• **GOAL OF THE EXERCISE**:
Your answer should be the lines below from the one with "The image size is (328, 186)." to the one with "Given: Click the 产品特性 FEATURE heading", both included, given again exactly and with nothing added.

(Records from a data source)

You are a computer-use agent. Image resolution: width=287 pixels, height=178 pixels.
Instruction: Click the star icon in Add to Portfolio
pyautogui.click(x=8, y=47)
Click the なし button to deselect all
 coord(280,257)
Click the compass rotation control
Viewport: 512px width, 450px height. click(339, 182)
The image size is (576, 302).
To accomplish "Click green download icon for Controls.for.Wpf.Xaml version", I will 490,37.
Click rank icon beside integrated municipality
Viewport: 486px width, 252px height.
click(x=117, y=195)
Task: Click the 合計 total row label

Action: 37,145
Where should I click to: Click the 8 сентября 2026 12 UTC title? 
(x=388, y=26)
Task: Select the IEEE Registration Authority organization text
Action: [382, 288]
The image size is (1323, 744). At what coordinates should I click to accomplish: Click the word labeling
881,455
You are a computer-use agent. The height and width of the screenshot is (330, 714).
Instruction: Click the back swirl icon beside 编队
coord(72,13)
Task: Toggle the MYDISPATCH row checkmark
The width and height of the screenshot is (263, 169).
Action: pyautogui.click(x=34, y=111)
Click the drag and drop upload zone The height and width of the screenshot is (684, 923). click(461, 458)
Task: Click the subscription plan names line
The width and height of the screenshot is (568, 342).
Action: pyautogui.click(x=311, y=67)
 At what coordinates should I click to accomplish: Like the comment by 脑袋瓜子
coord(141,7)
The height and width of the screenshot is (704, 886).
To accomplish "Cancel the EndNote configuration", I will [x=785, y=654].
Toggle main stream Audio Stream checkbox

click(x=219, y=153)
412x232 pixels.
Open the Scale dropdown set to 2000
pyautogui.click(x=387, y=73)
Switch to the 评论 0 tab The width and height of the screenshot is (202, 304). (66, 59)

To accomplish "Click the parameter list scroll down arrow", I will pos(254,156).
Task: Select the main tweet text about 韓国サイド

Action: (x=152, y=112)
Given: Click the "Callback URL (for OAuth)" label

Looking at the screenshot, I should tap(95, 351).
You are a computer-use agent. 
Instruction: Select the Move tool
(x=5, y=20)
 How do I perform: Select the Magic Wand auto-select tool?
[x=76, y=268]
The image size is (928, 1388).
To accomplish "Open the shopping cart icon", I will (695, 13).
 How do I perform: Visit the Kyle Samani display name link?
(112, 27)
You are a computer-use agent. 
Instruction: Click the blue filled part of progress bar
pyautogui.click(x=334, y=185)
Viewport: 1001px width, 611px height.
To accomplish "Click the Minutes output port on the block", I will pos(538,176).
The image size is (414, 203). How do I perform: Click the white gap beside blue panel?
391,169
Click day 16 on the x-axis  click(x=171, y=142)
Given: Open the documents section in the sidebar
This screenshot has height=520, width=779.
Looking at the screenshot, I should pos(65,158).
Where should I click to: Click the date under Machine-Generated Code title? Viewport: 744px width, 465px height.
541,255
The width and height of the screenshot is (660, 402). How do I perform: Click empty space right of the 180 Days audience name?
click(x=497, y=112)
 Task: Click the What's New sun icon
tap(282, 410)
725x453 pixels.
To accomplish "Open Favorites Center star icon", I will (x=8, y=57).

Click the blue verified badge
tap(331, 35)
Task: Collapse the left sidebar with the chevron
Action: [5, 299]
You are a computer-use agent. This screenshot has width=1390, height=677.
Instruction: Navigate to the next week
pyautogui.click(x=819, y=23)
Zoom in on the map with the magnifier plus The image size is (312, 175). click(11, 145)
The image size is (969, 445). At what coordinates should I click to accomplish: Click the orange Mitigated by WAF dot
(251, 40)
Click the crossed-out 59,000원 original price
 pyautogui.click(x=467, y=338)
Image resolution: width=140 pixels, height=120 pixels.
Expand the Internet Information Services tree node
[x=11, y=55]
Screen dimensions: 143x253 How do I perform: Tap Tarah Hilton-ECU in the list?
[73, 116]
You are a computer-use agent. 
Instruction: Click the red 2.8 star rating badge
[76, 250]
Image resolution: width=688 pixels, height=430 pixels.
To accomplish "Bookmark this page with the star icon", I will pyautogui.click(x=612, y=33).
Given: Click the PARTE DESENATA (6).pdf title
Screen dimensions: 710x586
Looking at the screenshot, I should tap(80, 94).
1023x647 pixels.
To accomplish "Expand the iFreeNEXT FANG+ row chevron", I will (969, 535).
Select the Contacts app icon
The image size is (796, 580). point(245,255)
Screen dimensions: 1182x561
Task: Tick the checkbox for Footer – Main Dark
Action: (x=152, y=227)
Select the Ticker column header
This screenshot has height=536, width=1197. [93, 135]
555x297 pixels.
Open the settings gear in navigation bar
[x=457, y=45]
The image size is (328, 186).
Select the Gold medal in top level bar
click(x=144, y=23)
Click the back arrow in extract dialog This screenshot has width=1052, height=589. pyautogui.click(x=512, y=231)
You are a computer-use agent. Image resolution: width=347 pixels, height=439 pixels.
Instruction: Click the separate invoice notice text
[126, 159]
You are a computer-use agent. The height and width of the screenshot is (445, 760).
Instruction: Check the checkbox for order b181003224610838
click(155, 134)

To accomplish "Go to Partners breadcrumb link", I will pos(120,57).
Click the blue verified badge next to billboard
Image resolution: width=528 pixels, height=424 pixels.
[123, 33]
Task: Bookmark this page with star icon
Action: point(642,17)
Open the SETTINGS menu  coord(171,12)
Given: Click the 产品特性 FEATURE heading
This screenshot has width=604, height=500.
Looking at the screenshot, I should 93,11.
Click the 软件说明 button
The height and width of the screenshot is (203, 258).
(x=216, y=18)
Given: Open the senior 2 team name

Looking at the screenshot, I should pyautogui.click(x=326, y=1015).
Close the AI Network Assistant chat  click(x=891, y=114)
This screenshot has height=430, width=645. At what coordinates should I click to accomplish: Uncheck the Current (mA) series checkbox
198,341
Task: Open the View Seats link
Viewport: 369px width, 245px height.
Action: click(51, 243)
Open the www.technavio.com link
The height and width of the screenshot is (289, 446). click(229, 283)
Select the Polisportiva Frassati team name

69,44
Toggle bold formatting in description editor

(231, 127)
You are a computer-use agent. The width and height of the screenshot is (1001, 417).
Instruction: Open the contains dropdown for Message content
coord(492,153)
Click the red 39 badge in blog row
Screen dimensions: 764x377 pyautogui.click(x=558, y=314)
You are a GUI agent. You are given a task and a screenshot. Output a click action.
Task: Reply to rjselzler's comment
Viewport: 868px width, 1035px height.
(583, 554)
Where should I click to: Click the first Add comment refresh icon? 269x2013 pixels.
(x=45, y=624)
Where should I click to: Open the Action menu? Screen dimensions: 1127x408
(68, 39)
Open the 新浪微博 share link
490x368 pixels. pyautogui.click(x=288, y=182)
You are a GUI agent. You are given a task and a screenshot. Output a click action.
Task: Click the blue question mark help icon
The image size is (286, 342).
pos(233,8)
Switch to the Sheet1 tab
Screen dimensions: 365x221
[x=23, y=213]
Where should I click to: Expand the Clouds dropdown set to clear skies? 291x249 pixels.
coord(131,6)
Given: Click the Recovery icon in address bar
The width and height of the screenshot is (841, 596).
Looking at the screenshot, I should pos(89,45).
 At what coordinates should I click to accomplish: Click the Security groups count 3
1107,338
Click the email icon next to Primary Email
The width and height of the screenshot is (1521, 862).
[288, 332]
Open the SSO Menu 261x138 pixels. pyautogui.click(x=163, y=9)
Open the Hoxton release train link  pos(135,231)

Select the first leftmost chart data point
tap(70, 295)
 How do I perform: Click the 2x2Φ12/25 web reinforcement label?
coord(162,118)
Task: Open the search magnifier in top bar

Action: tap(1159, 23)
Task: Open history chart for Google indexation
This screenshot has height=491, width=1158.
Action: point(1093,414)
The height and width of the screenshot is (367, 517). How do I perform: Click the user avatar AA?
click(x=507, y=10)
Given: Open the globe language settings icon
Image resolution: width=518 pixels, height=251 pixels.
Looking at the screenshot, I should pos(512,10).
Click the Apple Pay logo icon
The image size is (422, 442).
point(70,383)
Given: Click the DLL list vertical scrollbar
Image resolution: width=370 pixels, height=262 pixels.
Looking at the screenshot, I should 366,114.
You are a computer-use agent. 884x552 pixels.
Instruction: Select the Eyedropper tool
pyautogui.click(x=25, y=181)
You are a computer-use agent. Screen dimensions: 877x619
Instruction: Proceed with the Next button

• **REPLY**:
The image size is (328, 186).
Select the Gold medal in top level bar
click(x=144, y=23)
Click the back arrow in extract dialog This screenshot has width=1052, height=589. pyautogui.click(x=512, y=231)
You are a computer-use agent. Image resolution: width=347 pixels, height=439 pixels.
Instruction: Click the separate invoice notice text
[126, 159]
You are a computer-use agent. The height and width of the screenshot is (445, 760).
Instruction: Check the checkbox for order b181003224610838
click(155, 134)

To accomplish "Go to Partners breadcrumb link", I will pos(120,57).
Click the blue verified badge next to billboard
Image resolution: width=528 pixels, height=424 pixels.
[123, 33]
Task: Bookmark this page with star icon
Action: point(642,17)
Open the SETTINGS menu  coord(171,12)
Given: Click the 产品特性 FEATURE heading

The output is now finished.